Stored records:
--
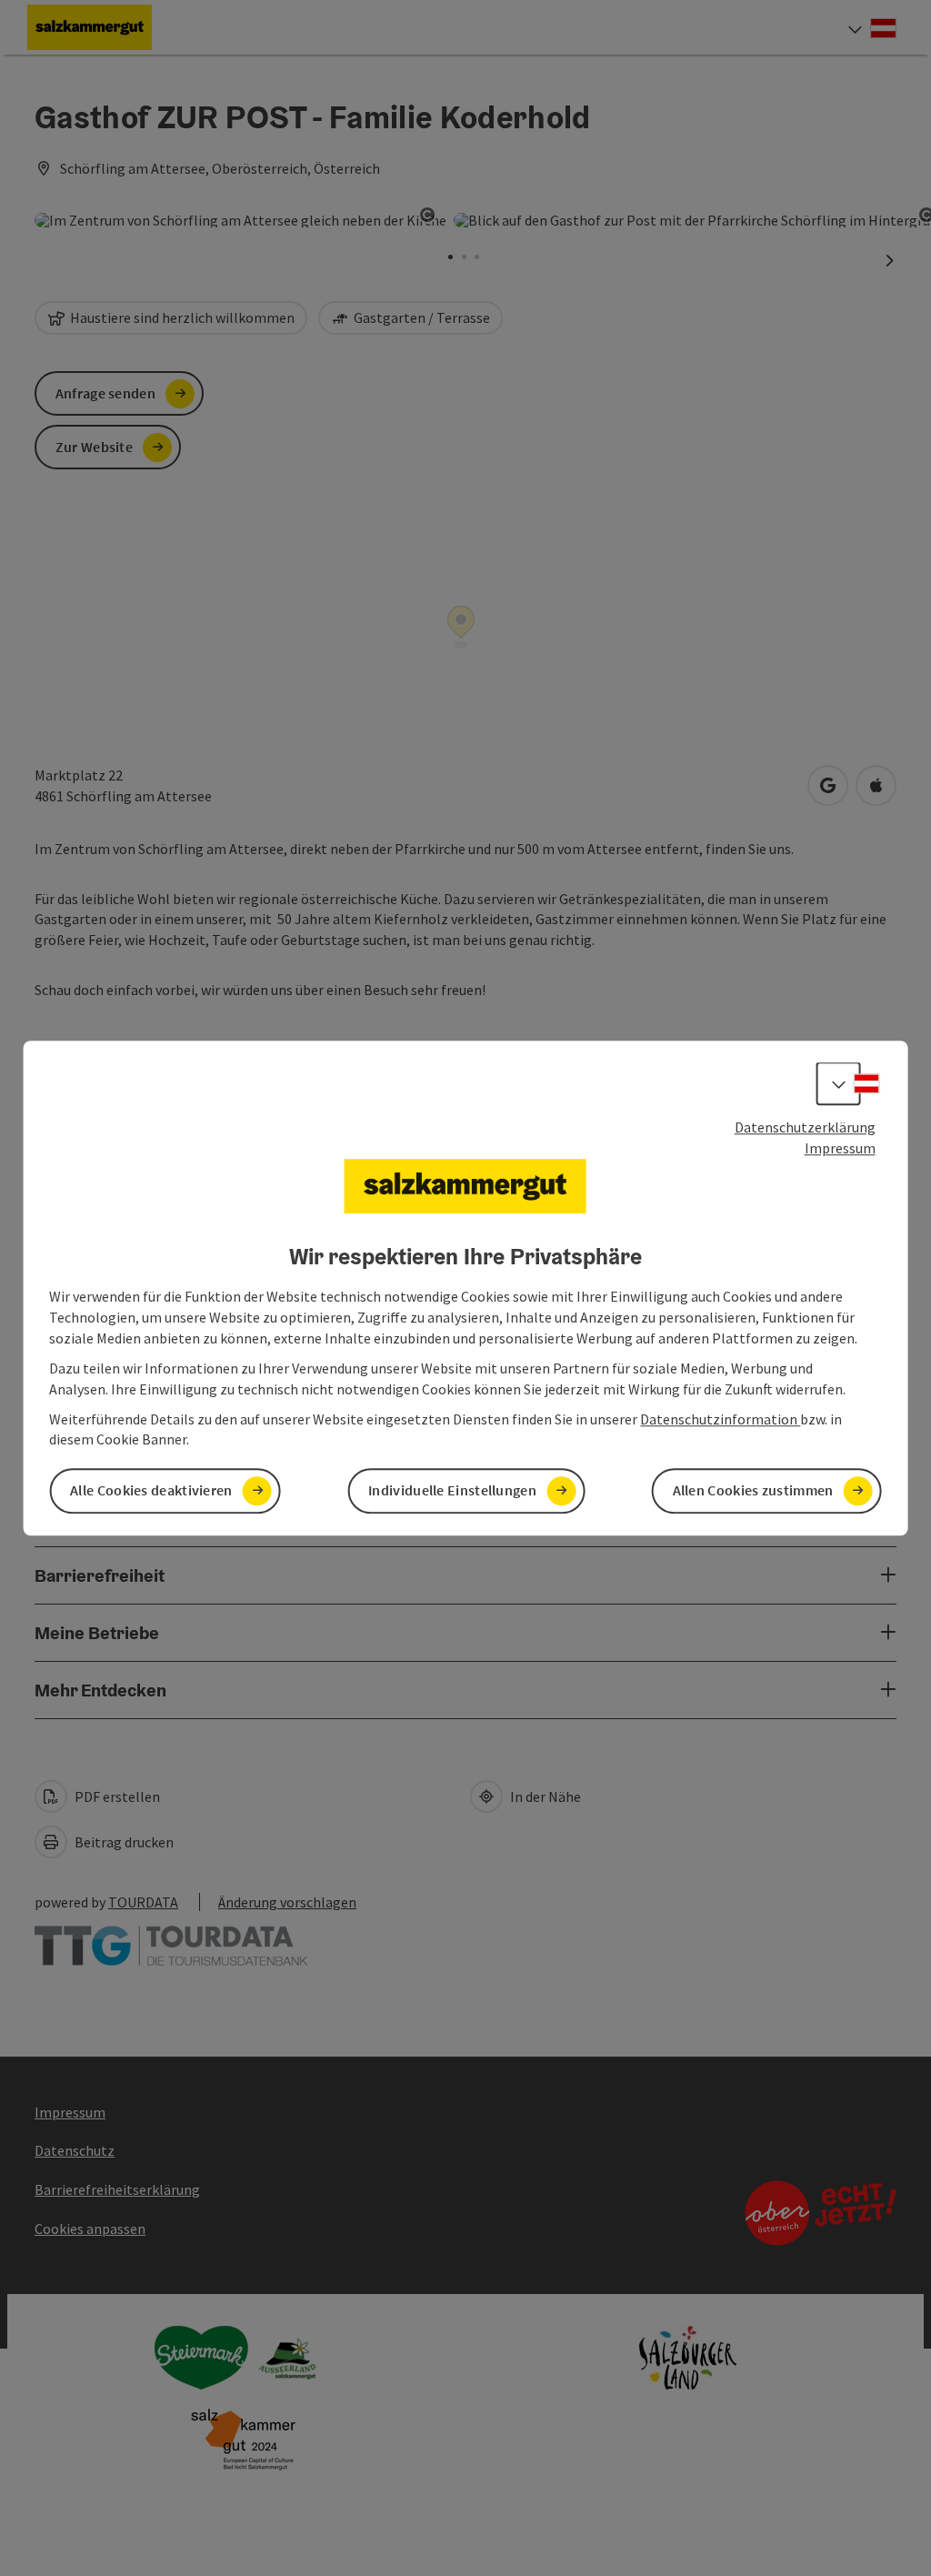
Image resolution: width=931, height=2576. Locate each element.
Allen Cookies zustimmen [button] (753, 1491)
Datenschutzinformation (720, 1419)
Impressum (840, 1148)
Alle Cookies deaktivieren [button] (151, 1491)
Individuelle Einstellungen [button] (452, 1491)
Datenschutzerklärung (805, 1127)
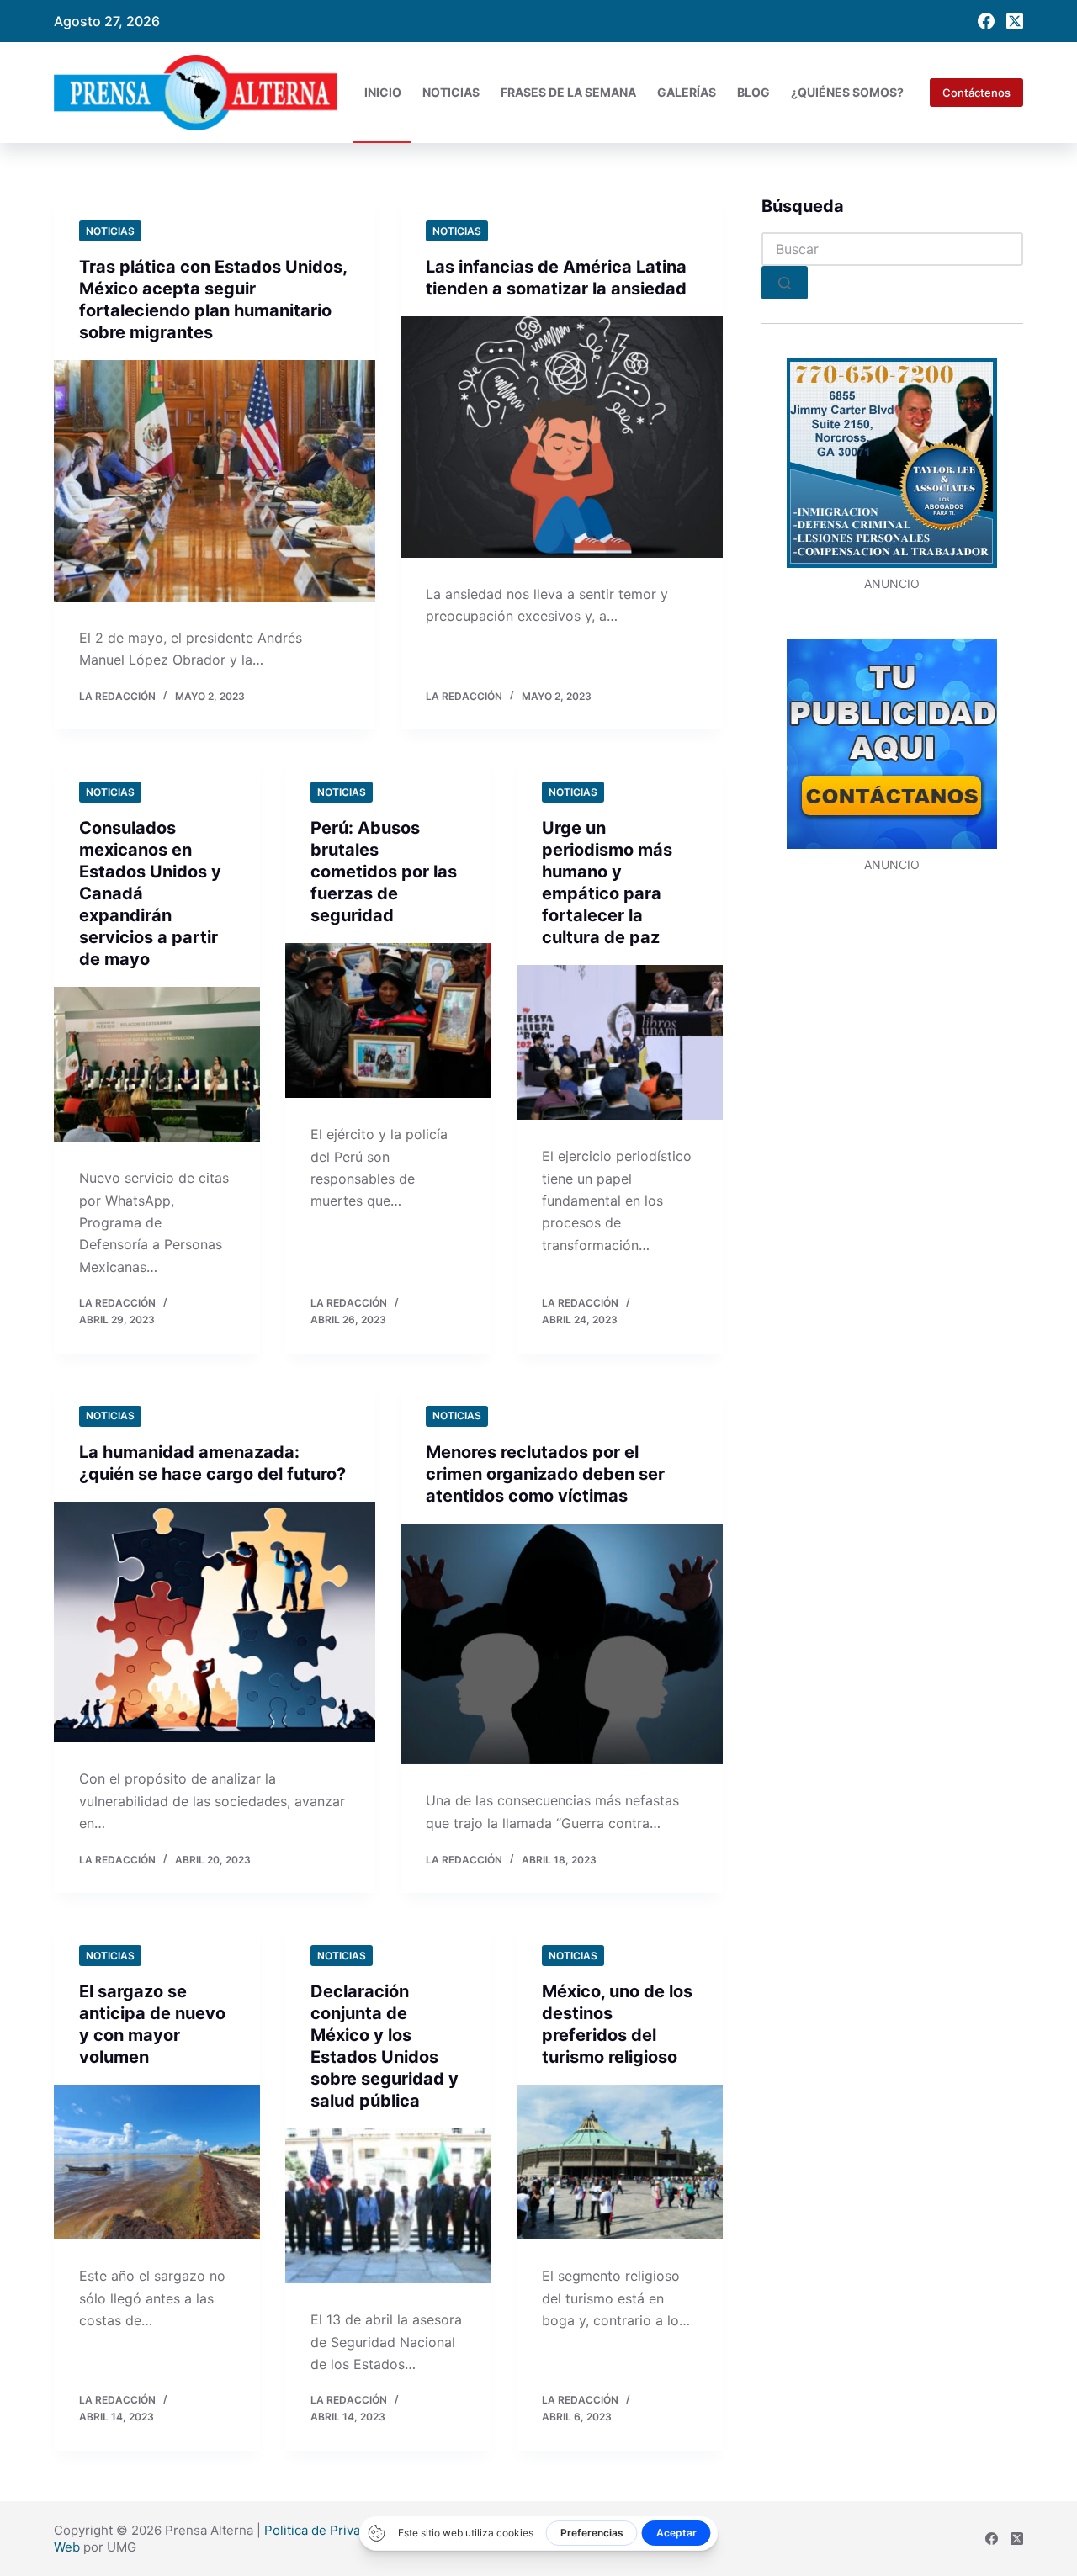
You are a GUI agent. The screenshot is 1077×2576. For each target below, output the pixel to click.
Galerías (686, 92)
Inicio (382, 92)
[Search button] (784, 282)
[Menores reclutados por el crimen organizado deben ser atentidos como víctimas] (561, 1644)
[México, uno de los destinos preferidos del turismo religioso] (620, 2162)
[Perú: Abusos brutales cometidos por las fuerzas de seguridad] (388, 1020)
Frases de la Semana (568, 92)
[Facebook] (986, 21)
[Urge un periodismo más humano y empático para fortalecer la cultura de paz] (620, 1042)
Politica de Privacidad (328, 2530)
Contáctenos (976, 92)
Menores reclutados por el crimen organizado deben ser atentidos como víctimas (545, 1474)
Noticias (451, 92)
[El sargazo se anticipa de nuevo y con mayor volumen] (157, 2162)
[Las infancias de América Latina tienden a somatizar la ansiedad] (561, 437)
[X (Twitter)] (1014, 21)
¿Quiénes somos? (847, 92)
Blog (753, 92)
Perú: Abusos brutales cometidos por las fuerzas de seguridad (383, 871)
--
■ **WHAT IS BEING ASKED**: Print each entry shown above with exact wording and no pictures.

■ **FINAL ANSWER**:
Image resolution: width=931, height=2576. Locate each element.
Allen Cookies zustimmen [button] (753, 1491)
Datenschutzinformation (720, 1419)
Impressum (840, 1148)
Alle Cookies deaktivieren [button] (151, 1491)
Individuelle Einstellungen [button] (452, 1491)
Datenschutzerklärung (805, 1127)
You are a GUI agent. The screenshot is 1077×2576. For each target below, output the pixel to click.
Galerías (686, 92)
Inicio (382, 92)
[Search button] (784, 282)
[Menores reclutados por el crimen organizado deben ser atentidos como víctimas] (561, 1644)
[México, uno de los destinos preferidos del turismo religioso] (620, 2162)
[Perú: Abusos brutales cometidos por las fuerzas de seguridad] (388, 1020)
Frases de la Semana (568, 92)
[Facebook] (986, 21)
[Urge un periodismo más humano y empático para fortalecer la cultura de paz] (620, 1042)
Politica de Privacidad (328, 2530)
Contáctenos (976, 92)
Menores reclutados por el crimen organizado deben ser atentidos como víctimas (545, 1474)
Noticias (451, 92)
[El sargazo se anticipa de nuevo y con mayor volumen] (157, 2162)
[Las infancias de América Latina tienden a somatizar la ansiedad] (561, 437)
[X (Twitter)] (1014, 21)
¿Quiénes somos? (847, 92)
Blog (753, 92)
Perú: Abusos brutales cometidos por las fuerzas de seguridad (383, 871)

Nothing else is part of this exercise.